As they bid for federal recognition, more Indian leaders are talking openly about the injustice of Plecker’s era. They gave a copy of his 1943 “hit list” to Virginia members of Congress along with other data in support of their bid.
Modern scholars have studied Plecker and the racial integrity era. Their findings contributed to this article. Yet he’s not widely known today.
“It’s an untold story,” said Oliver Perry, chief emeritus of the Nansemond Tribe.
“It’s not that we’re trying to dig him up and re-inter him again,” said Gene Adkins, assistant chief of the Eastern Chickahominy Tribe.
“We want people to know that he did damage the Indian population here in the state. And it’s taken us years, even up to now, to try to get out from under what he did. It’s a sad situation, really sad.”
Said Chief William P. Miles of the Pamunkey Tribe: “He came very close to committing statistical genocide on Native Americans in Virginia.”
Chief G. Anne Richardson of the Rappahannock Tribe spoke bluntly: “Devastation. Holocaust. Genocide.
“Those are the words I would use to describe what he did to us,” she said. “It was obvious his goal was the demise of all Native Americans in Virginia. . . . We were not allowed to be who we are in our own country, by officials in the government.”
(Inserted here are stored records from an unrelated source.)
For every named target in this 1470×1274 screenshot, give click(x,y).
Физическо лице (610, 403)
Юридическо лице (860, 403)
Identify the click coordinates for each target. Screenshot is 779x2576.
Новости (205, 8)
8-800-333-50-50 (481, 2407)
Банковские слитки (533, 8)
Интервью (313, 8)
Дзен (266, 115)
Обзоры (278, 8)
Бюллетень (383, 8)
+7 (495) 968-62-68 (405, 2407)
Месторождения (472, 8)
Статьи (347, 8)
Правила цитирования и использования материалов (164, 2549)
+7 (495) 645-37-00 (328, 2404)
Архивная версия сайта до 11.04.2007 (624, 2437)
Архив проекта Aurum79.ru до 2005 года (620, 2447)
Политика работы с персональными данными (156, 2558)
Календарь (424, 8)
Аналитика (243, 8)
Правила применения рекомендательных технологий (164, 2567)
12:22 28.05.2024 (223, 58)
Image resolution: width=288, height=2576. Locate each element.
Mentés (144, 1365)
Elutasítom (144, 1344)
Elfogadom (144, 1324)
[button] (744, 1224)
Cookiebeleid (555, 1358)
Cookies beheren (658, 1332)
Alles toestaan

For people of Indian heritage, Plecker’s name “brings to mind a feeling that a Jew would have for the name of Hitler,” said Russell E. Booker Jr., Virginia registrar from 1982 to 1995. That view “certainly is justified.”
Indeed, one of Plecker’s most chilling letters mentioned Adolf Hitler - and not unfavorably.
“Our own indexed birth and marriage records showing race reach back to 1853,” Plecker wrote U.S. Commissioner of Indian Affairs John Collier in 1943. “Such a study has probably never been made before.
“Your staff member is probably correct in his surmise that Hitler’s genealogical study of the Jews is not more complete.”
Plecker also used haunting rhetoric in publishing a brochure on “Virginia’s Vanished Race” a month before his death in 1947. He asked, “Is the integrity of the master race, with our Indians as a demonstration, also to pass by the mongrelizations route?”